Questo popolo di immondi, è quello solidale con Netanjau, con l’usurpazione violenta dei territori palestinesi, etichettato dai falchi israeliani come nazionalsocialismo, esattamente come fece Hitler per legittimare l’olocausto e acquisire la solidarietà di Mussolini.
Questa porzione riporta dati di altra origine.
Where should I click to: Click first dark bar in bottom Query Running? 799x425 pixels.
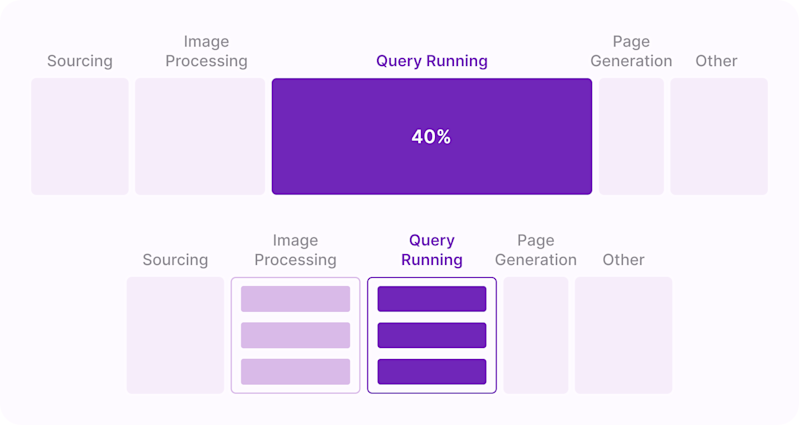point(432,299)
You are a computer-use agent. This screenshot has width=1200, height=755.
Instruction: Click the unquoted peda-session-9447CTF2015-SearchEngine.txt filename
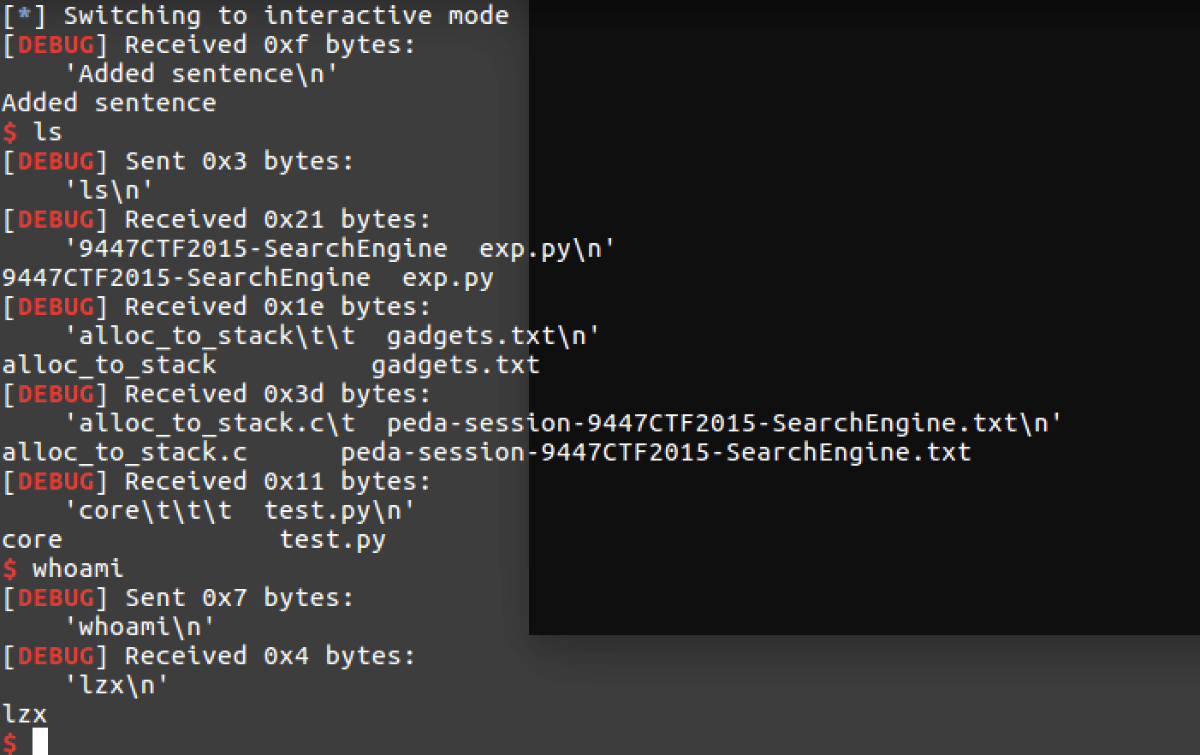[655, 453]
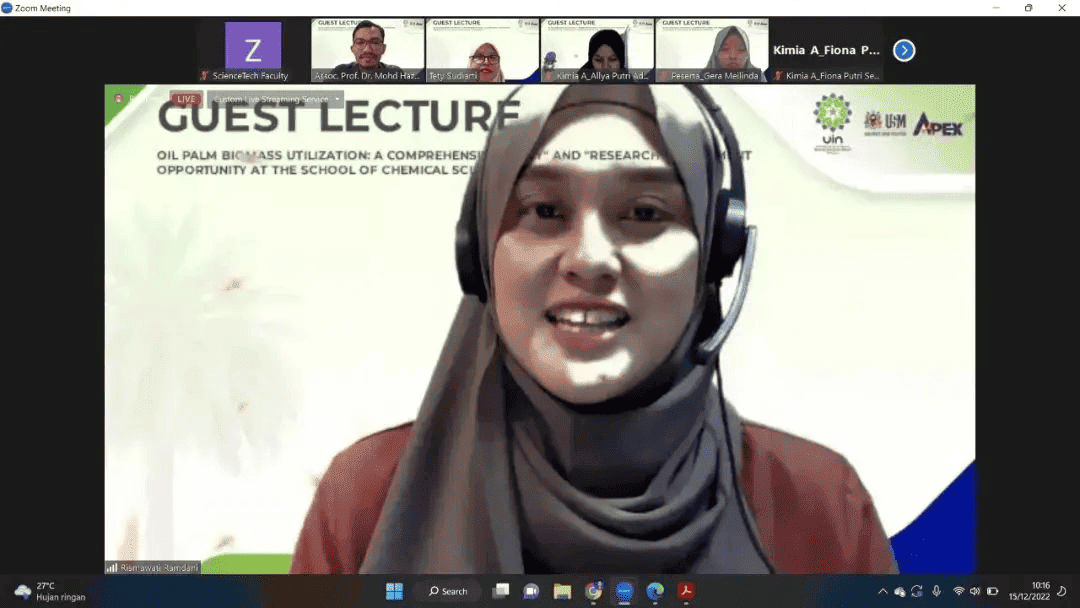The image size is (1080, 608).
Task: Open Google Chrome from taskbar
Action: pos(594,591)
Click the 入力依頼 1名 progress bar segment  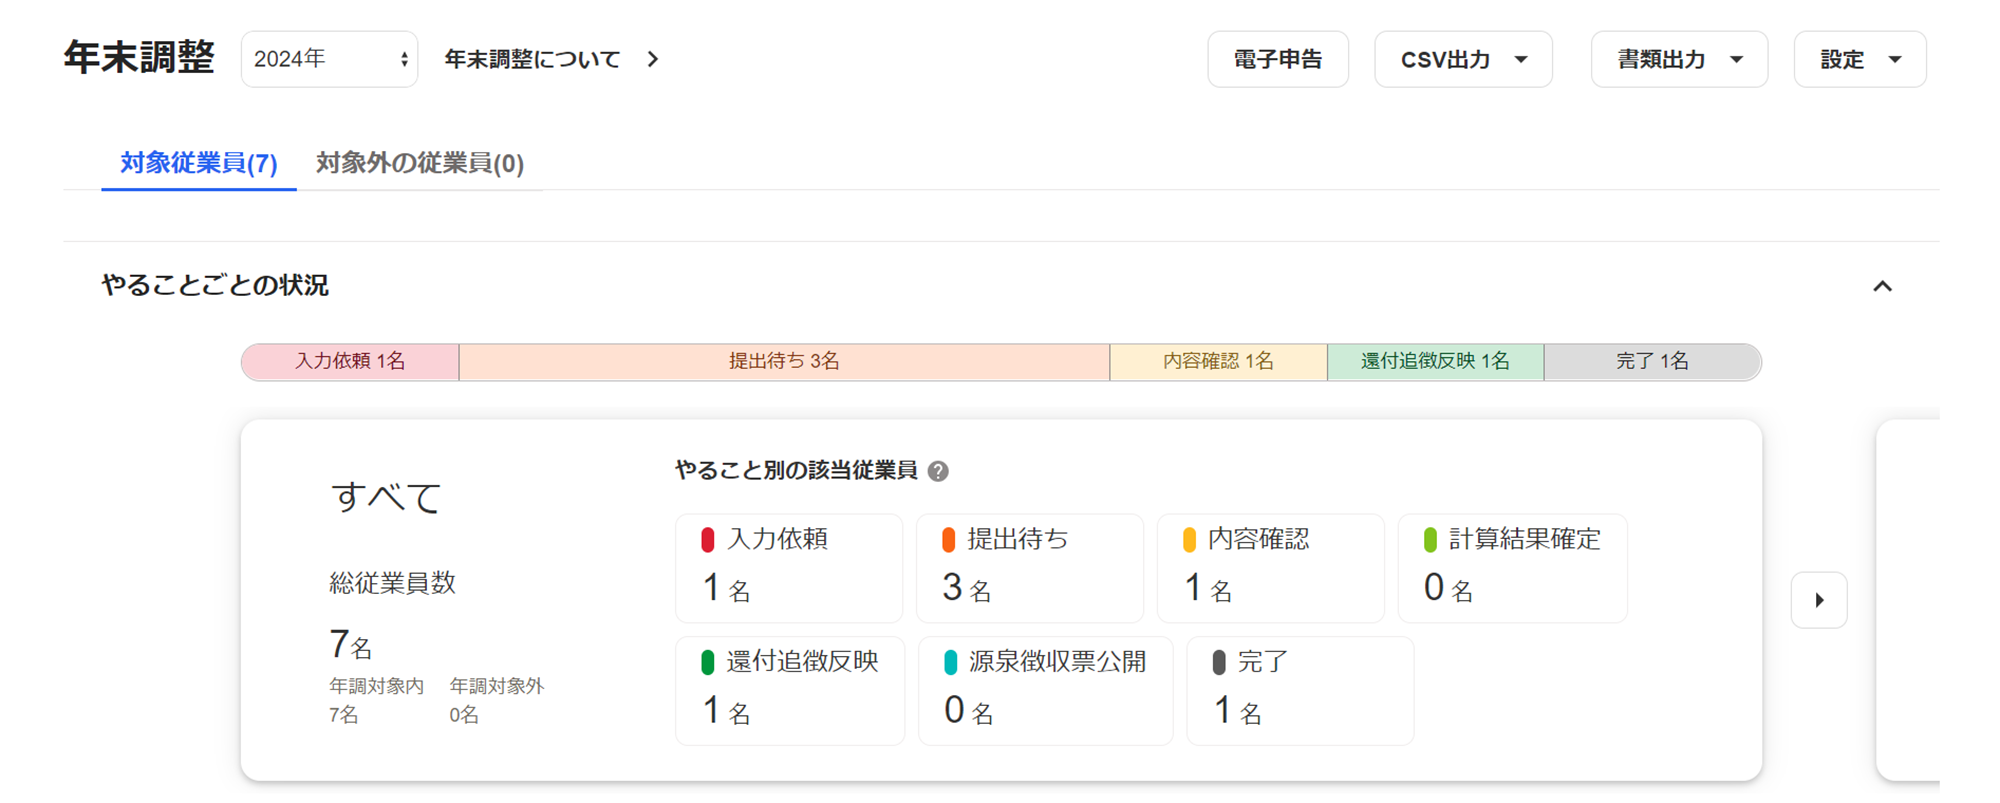click(x=350, y=362)
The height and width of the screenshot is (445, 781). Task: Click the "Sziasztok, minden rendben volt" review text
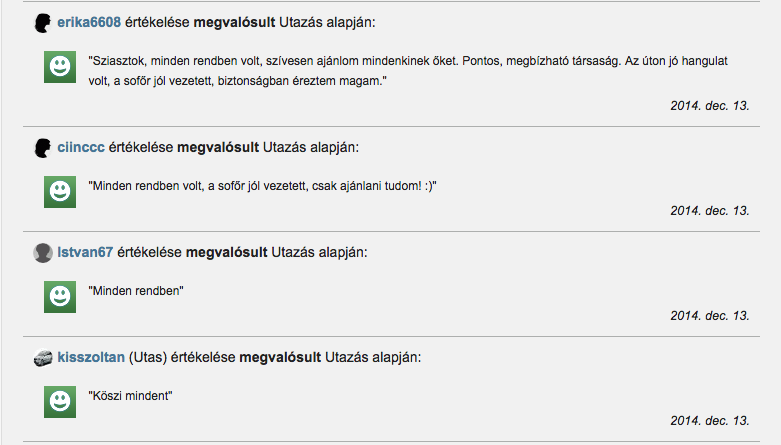[408, 71]
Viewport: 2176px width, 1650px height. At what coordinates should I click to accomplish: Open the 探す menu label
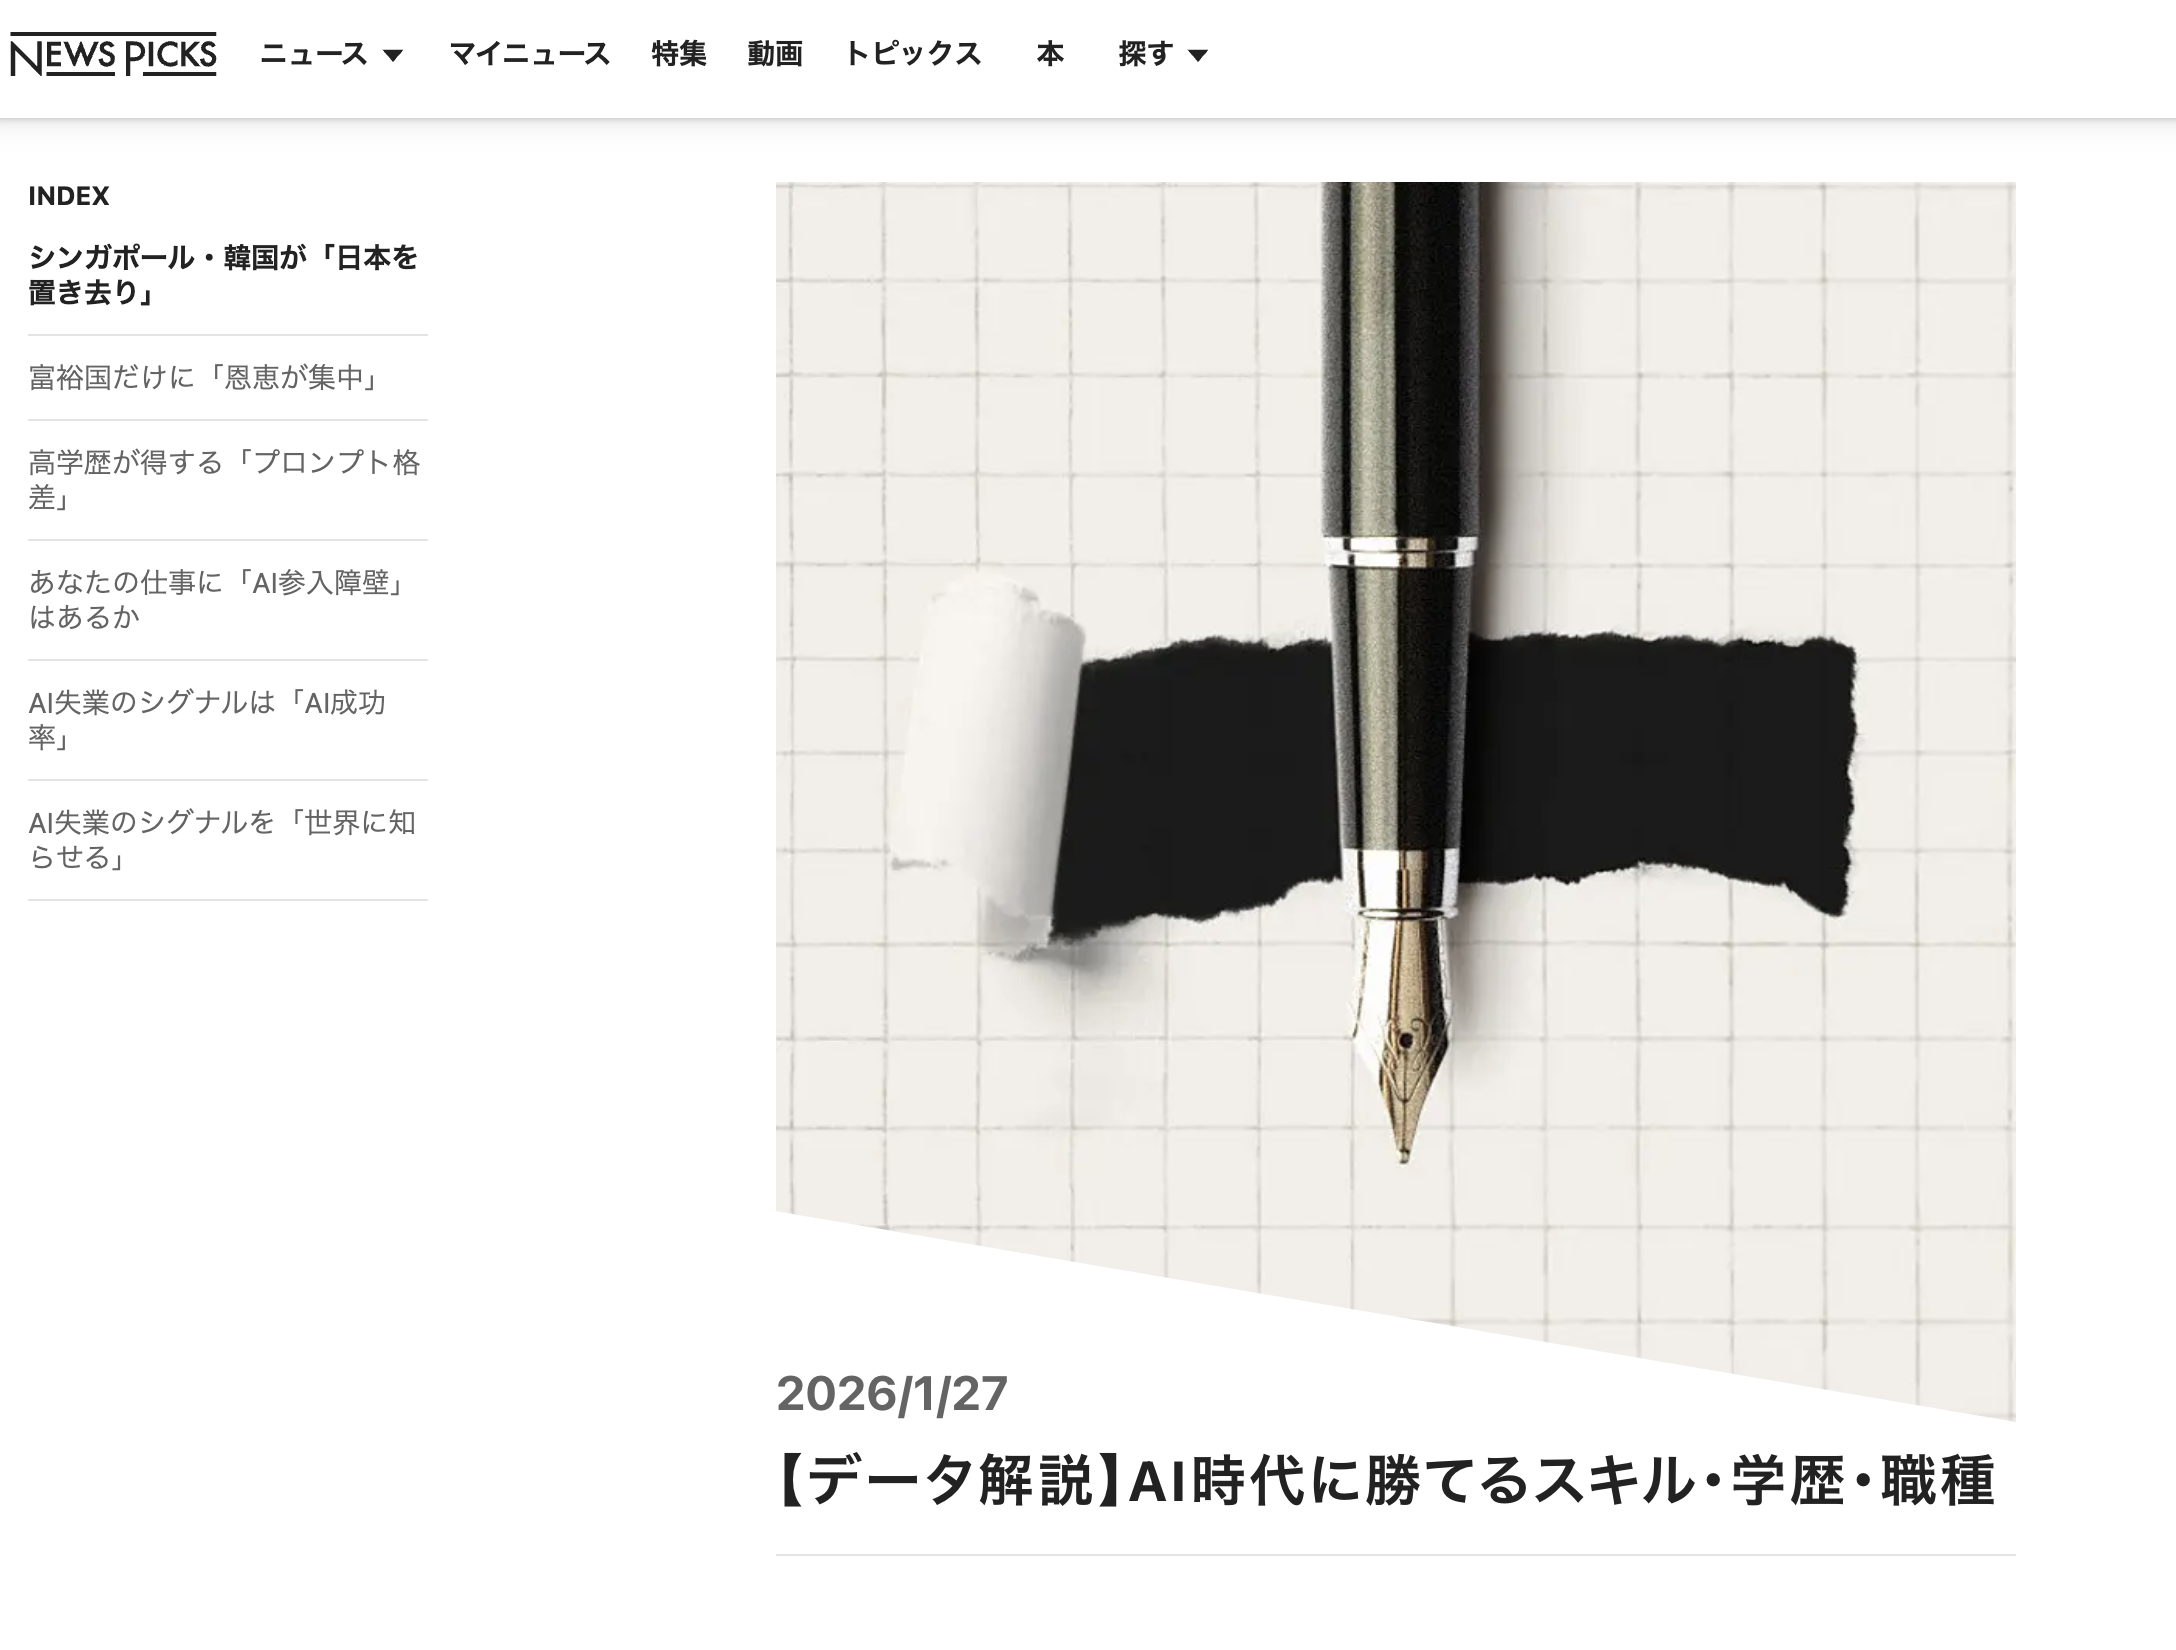tap(1146, 54)
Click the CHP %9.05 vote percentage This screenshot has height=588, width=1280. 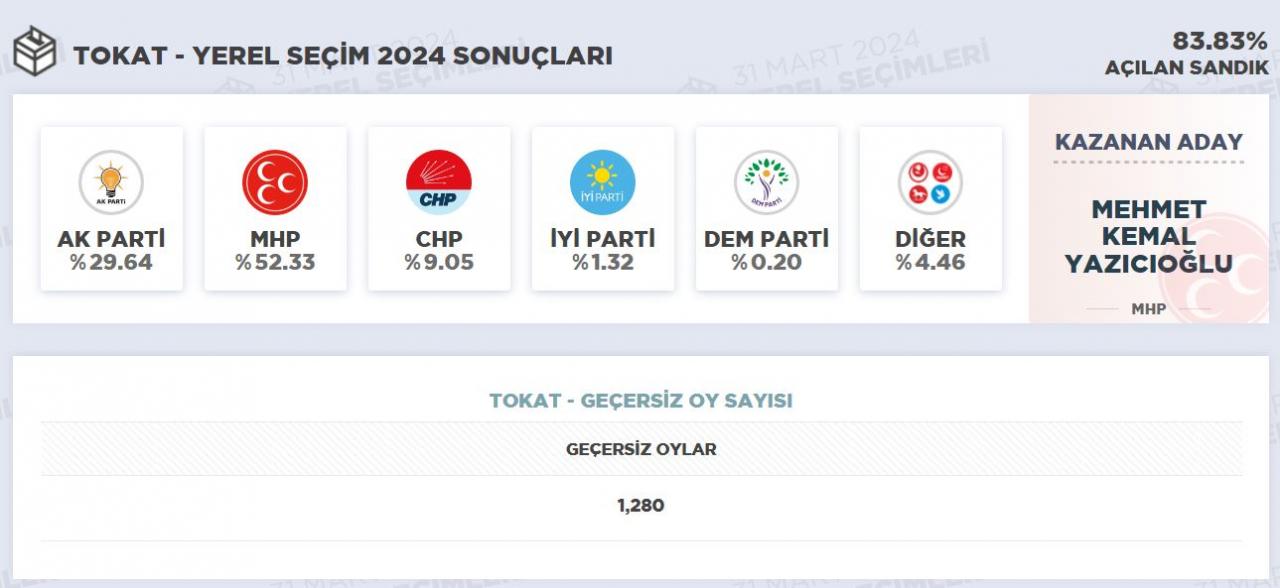click(439, 263)

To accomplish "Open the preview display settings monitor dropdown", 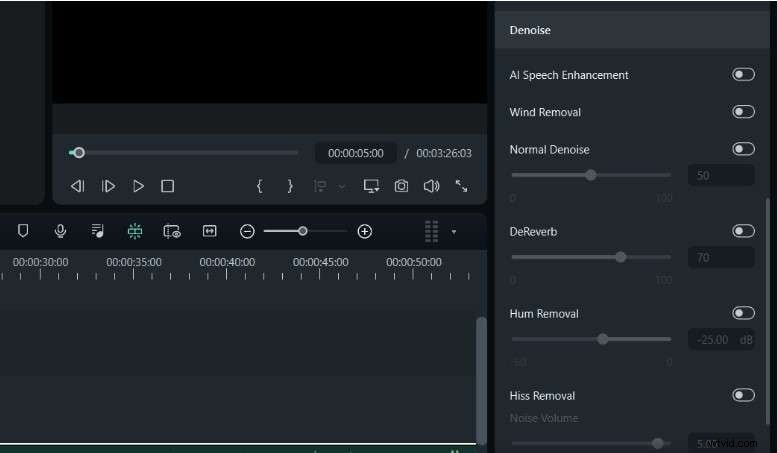I will (x=371, y=186).
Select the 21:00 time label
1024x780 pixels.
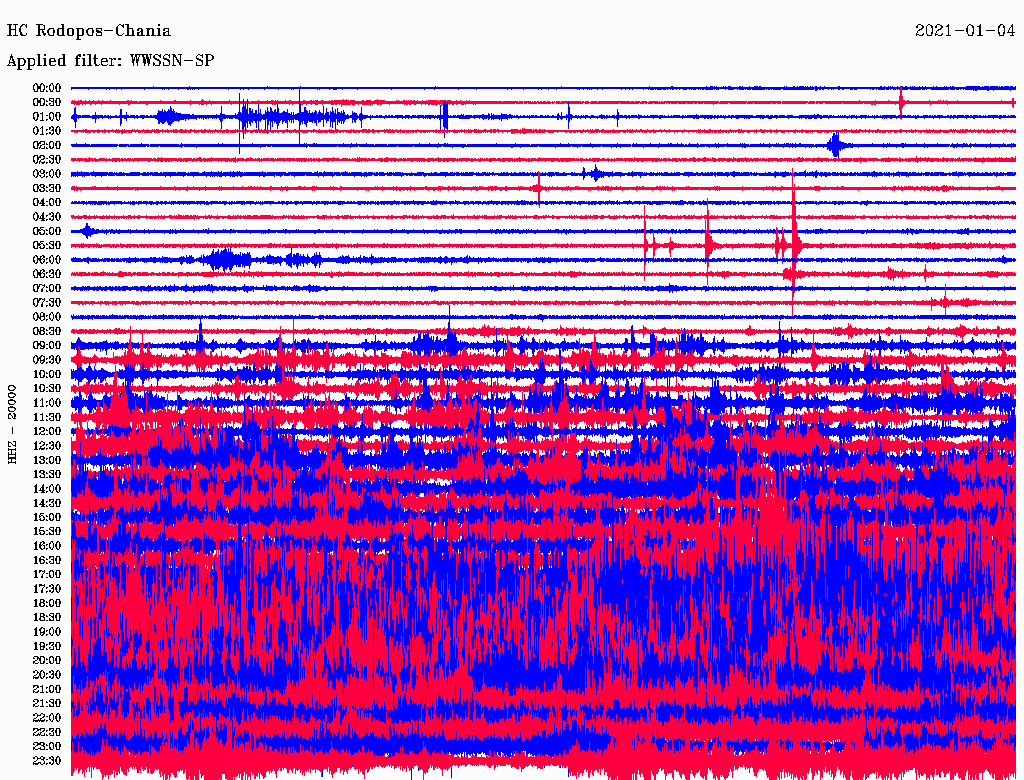(47, 689)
È lo stesso dell’arcipelago neonazista che raggruppa ‘Veneto Fronte Skinead’, ‘Manipolo di Avanguardia Bergamo’, ‘Rebel Film di Ivrea’, ‘Militia’, ‘Rivolta Nazionale’, entrambe di Roma, ‘Lealtà Azione’, che s’ispira al generale delle SS Degrelle, il circuito ‘Hammerskin’ antisemita nato da una scissione del Ku Kluz Klan.
Da questo coacervo putrido, di pericolosa sovversione, deve difendersi la senatrice Segre, sopravvissuta alla shoa, costretta alla protezione della scorta per vivere i suoi novant’anni al riparo da attentati e continuare ad esercitare il ruolo di memoria in prima persona del tragico scenario nazifascista.
Un settimanale punta a vendere più copie, raccontando presunti inciuci sulla vita di coppia Salvini-Verdini. Nessuna meraviglia, così facendo si accoda all’orgia di gossip di un consistente pacchetto di rotocalchi (carta stampata e televisivi). Càmpano di pettegolezzi, finti scoop, falsi e complicità dei soggetti cosiddetti ‘vip’, che ne traggono popolarità e prebende in euro. A insinuare il sospetto di cornificazioni della Verdini in danno di Salvini, immediatamente smentito dalla concorrenza, è il periodico “Oggi”, approdato al giornalismo da “Grand Hotel” per allinearsi al dilagante fenomeno del gossip, monopolizzato da primi attori e prime attrici dei media scandalistici, ovvero da Belen, Barbara D’Urso, Salvini, Briatore, Alba Parietti e compagnia più o meno bella. Nessuna offesa per chi si crogiola nel bestiario delle ciarle di ‘La vita in diretta’, del programma della D’Urso, del format ‘Forum’, condotto dalla Palombelli, che mette in scena finti litigi e sentenze fasulle di giudici extra tribunale, ma doveroso l’sos sulle conseguenze per il nostro pianeta, distante anni luce dai problemi del terzo millennio, cloroformizzati, con messi abusati della distrazione di massa.